-- START SUPPLIED RECORDS --

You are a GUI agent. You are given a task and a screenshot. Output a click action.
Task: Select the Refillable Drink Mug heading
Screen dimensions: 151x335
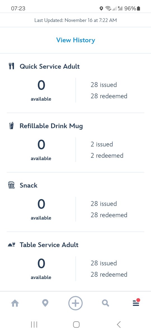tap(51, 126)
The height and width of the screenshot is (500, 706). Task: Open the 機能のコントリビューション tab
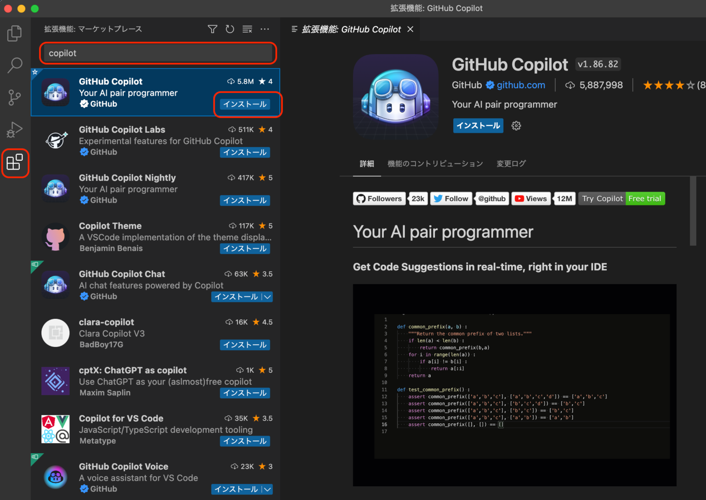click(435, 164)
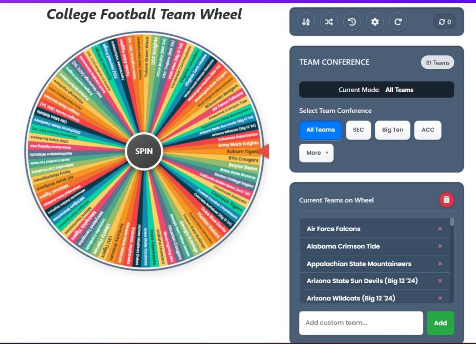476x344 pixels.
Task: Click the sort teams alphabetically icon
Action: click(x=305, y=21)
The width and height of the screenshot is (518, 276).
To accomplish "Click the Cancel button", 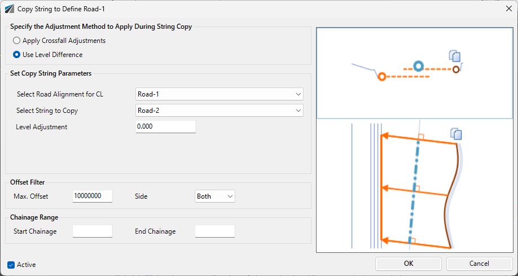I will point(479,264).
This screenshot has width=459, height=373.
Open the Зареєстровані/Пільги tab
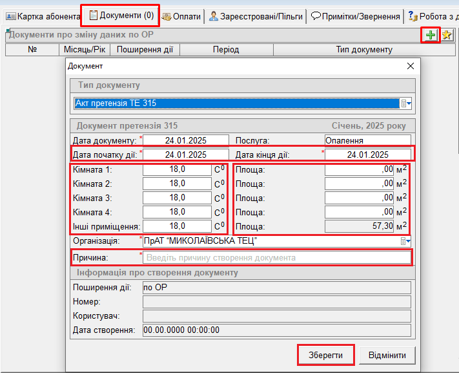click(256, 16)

-- END SUPPLIED RECORDS --
-- START SUPPLIED RECORDS --

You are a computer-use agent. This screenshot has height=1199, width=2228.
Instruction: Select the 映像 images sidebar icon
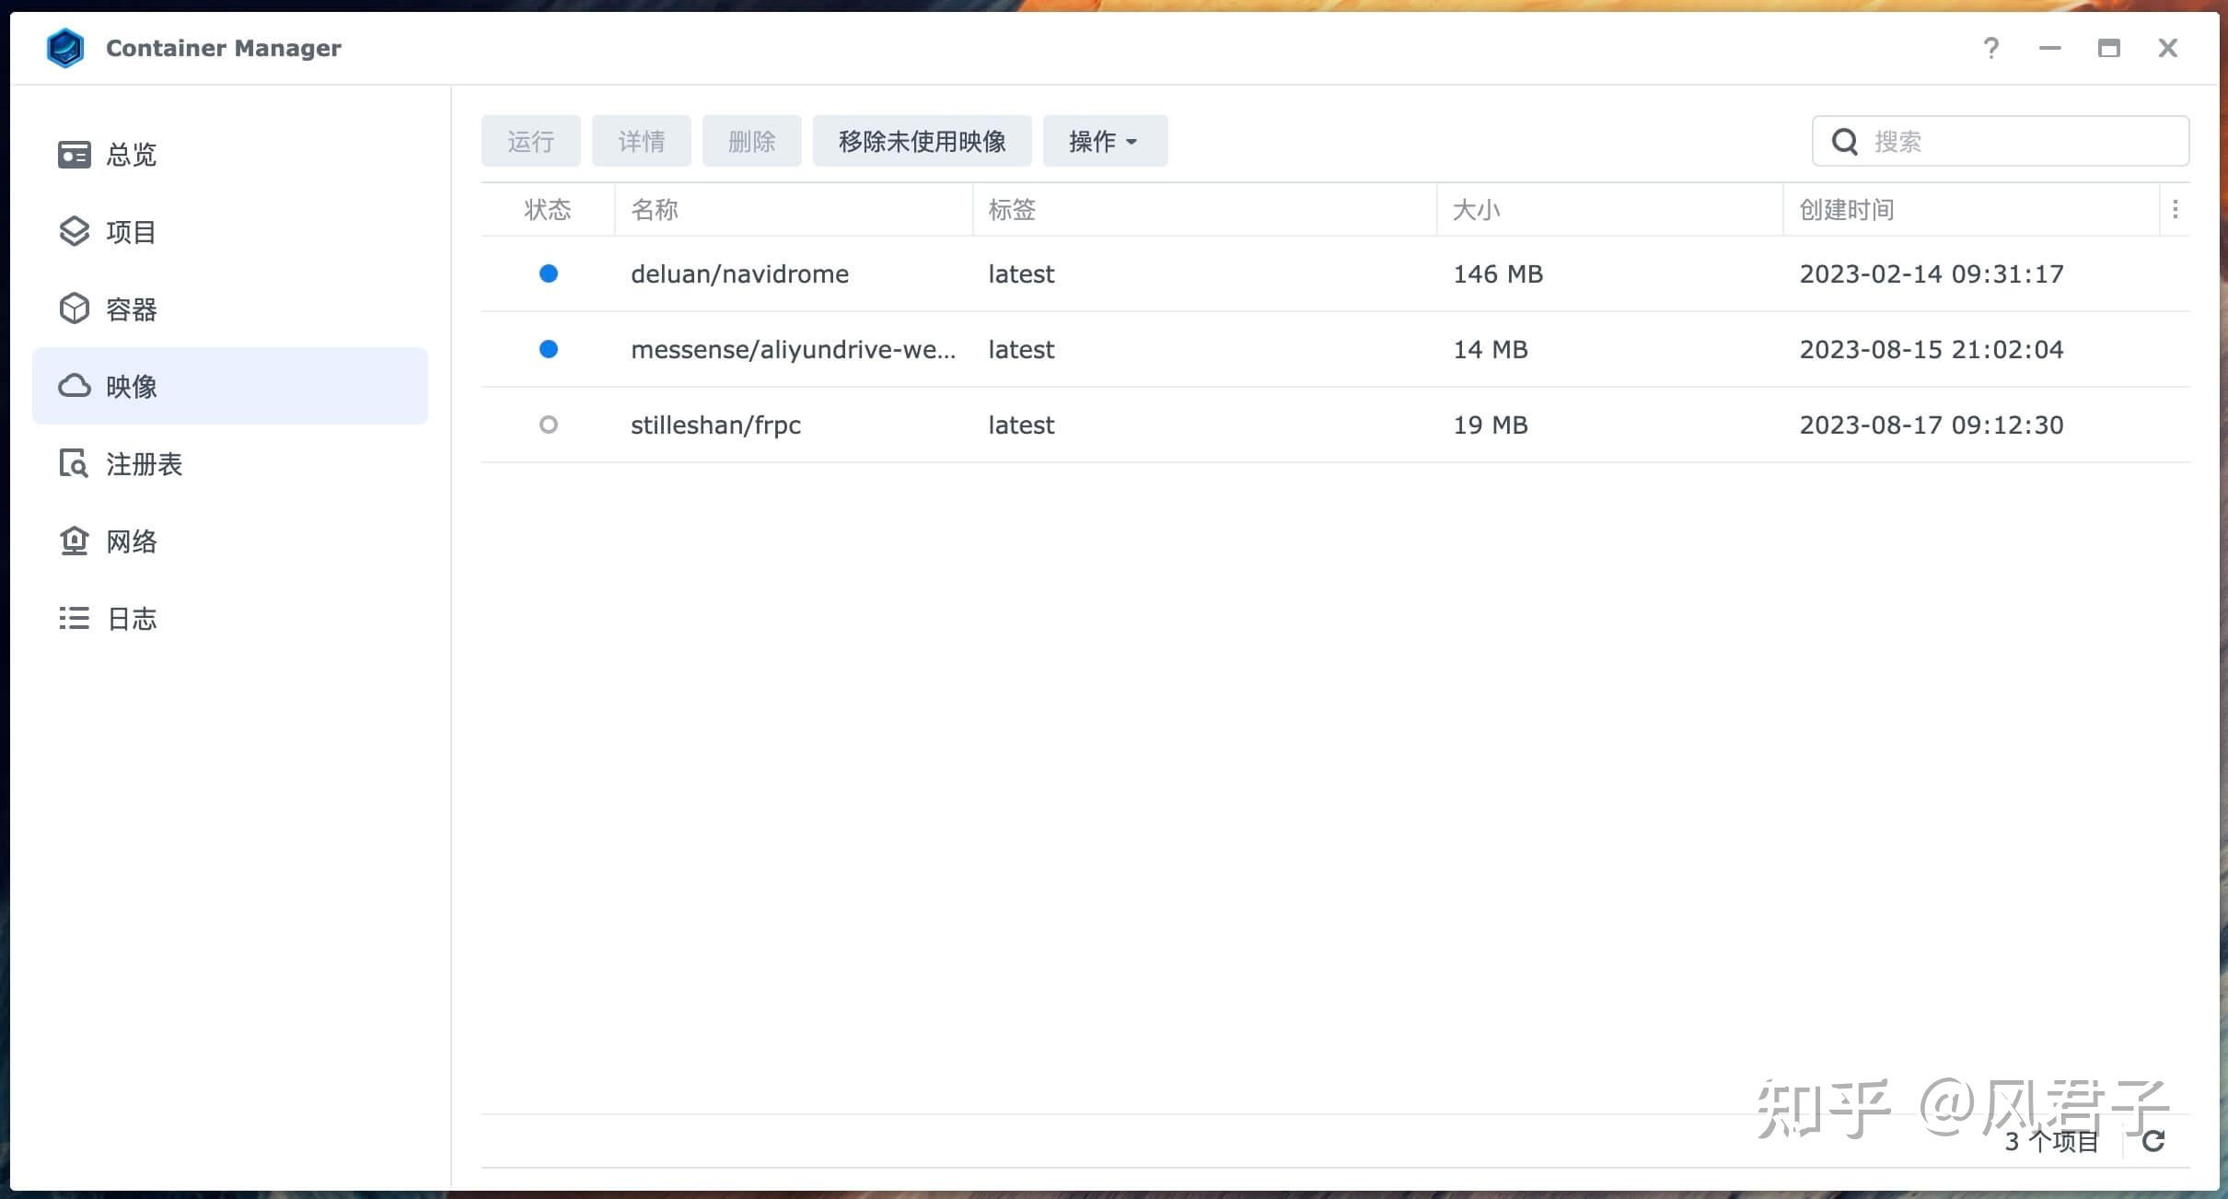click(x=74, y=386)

-- END SUPPLIED RECORDS --

OBJECTIVE: Take the data from the line containing "You are a computer-use" through the line containing "click(x=74, y=386)" and render it as a numbered list, dropping any blank lines. Omit the pictures from your answer.

RIGHT ANSWER:
1. You are a computer-use agent. This screenshot has height=1199, width=2228.
2. Instruction: Select the 映像 images sidebar icon
3. click(x=74, y=386)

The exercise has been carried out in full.